Trecho de origem:
═══
Após controvérsias, o “Tigrinho” foi considerado ilegal no Brasil, conforme a Lei de Contravenções Penais (Decreto-Lei nº 3.688/1941), que proíbe a promoção de jogos de azar. No entanto, ele é apenas um dos mais de 2 mil sites de apostas online que operam no país. Essas plataformas ficaram conhecidas popularmente como “Bets”, em referência ao termo em inglês “bet”, que significa apostar.
Impactos na saúde mental e na vida social
O vício em apostas online é considerado um problema social grave. A psicóloga Patrícia Azevedo explica que esse comportamento é classificado como um transtorno do controle dos impulsos, levando a uma compulsão que pode comprometer a vida financeira, social e emocional dos jogadores.
“O vício em apostas online é impulsionado pelo sistema de recompensa do cérebro, que reforça o comportamento vicioso. As consequências são severas: isolamento social, perda de interesse em outras atividades, uso de mentiras para sustentar o vício e, em alguns casos, até endividamento. Além disso, há um aumento da ansiedade, do estresse e, em situações mais extremas, quadros de depressão severa, acompanhados por sentimentos de culpa e vergonha”, explica a especialista.
═══
Registros fornecidos:
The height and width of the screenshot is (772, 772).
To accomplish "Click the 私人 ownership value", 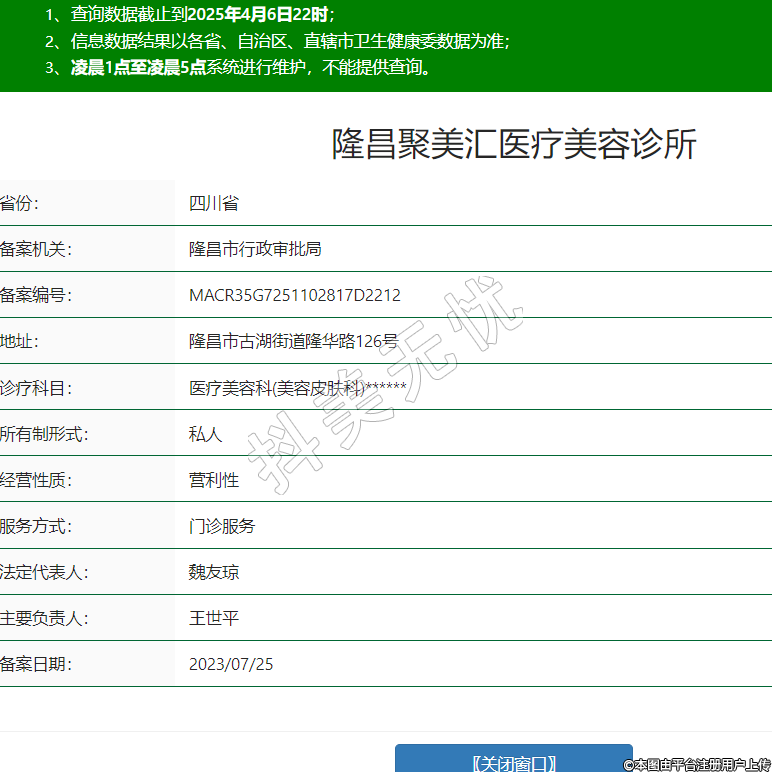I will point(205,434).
═══
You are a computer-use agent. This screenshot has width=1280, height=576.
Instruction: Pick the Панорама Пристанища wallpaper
═══
Enunciado da tarefa: Transcreva o texto sobre apostas online a partir das palavras "Impactos na saúde" e pare logo depois de "explica a especialista.". Os registros não têm relação com o texto.

Resposta:
Impactos na saúde mental e na vida social
O vício em apostas online é considerado um problema social grave. A psicóloga Patrícia Azevedo explica que esse comportamento é classificado como um transtorno do controle dos impulsos, levando a uma compulsão que pode comprometer a vida financeira, social e emocional dos jogadores.
“O vício em apostas online é impulsionado pelo sistema de recompensa do cérebro, que reforça o comportamento vicioso. As consequências são severas: isolamento social, perda de interesse em outras atividades, uso de mentiras para sustentar o vício e, em alguns casos, até endividamento. Além disso, há um aumento da ansiedade, do estresse e, em situações mais extremas, quadros de depressão severa, acompanhados por sentimentos de culpa e vergonha”, explica a especialista.